Martin B.: Wow, it’s almost decade since I bought my Nexus 7 (2013) and it’s still working and my daughter is playing some light games on it. Lately I’m finally thinking about changing it, but still haven’t pushed myself to actually doing it, since current tablet is still working and I hate to change working things even if they’re morally old.
SStarlight9614: my only tablets are a ipad 2 and a kindle fire hd. neither of which I use, if i were to get a tablet it would be either an iPad or whatever the best big name android tablet available is.
Leander Berg: Nexus 7, then Nexus 9 and then ipad 2018 which I’ll probably keep for another 4 years or so. I don’t use it much apart from YouTube and chrome.
ThatWeirdCarNerd: I actually haven’t used a tablet since I got locked out of my OG iPad Mini, as I have switched to a Acer Chromebook Spin 713 as a laptop/tablet. Its really smooth, fast, and it has a nice feel to it. Once I kill the battery 3x, maybe then i’ll upgrade to a newer ACS 713.
MicroNix: Still have my iPad from 2017. Zero reason at this point to upgrade. Runs as good as when purchased. Its not critical infrastructure for me so until it dies or I can’t run a given app on it anymore, it will continue to be put to use.
Filament: My Nexus 10 is still working for reading and as a YouTube player for my mother. My newly bought Tab S4 (used unit) is still my current and my favorite tablet for content consumption. The performance is great, have no idea when I’ll be replacing it. Just love the S-pen and AMOLED panel. Too bad it’s not in the 5 year Android upgrade plan. Purposefully bought the Tab S4 instead of newer ones because it’s a perfect balance between modern looking (narrow bezels) with newer features (stereo speakers and iris scanner) but still having the headphone jack. Yes I love the headphone jack so much I bought another used S10e to replace my current S10e. It’s another perfect balance between large screen, compact, stereo speakers, powerful, symmetrical camera placement, ultra fast fingerprint scanner, expandable memory, wireless and reverse wireless charging.
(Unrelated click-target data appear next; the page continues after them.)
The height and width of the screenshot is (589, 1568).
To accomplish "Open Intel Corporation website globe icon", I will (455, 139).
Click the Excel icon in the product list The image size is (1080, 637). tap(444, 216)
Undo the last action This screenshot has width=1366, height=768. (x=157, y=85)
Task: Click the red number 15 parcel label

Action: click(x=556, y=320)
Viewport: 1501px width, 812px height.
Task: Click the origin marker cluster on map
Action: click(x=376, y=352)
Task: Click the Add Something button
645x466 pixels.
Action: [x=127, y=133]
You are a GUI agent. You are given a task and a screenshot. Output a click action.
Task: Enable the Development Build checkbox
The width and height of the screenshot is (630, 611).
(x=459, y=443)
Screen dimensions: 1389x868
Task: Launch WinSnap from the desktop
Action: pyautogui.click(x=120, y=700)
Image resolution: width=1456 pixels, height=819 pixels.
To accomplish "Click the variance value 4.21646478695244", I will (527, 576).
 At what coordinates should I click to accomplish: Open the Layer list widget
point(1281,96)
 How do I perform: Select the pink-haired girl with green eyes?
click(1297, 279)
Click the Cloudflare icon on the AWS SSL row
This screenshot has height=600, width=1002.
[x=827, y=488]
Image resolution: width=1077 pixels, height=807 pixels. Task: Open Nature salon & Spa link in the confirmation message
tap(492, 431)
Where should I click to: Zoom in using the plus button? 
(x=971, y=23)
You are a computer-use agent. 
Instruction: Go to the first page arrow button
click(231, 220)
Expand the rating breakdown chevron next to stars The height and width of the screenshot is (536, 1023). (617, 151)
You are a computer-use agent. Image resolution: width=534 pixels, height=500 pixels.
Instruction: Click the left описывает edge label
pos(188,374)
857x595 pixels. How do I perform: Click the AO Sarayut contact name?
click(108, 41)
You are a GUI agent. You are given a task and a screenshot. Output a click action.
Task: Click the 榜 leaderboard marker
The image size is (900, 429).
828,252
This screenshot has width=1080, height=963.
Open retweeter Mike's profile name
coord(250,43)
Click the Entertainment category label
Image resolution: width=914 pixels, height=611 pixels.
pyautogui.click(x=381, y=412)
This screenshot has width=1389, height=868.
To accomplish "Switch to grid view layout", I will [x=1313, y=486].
mejustsayin: I purchased the Galaxy tab s5e when it was first released and no plans to update it at this time. Guess I really do not need tablets anymore. I still use it daily, but nothing that cannot be done on the smartphone.
thelonius: I bought a 2012 Nexus 7 and the Nvidia Shield K1. Barely ever used them. At 6.7″, my phone is plenty big enough for everything I need to do apart from work, which I have a laptop for.
Chris Laarman: I couldn’t cast my vote: I upgrade my tablets when needed. I consider eight of them in use: four iPads and four Android tablets (three of them Mi Pad 4 Plus (by Xiaomi), and two of each not in use. And two Windows tablets, one considered in use. The only two tablets that I disposed of are a Tom-Tec and (sadly) a Nexus 10. Before you ask: I have the tablets across my apartment, always one or two in reach.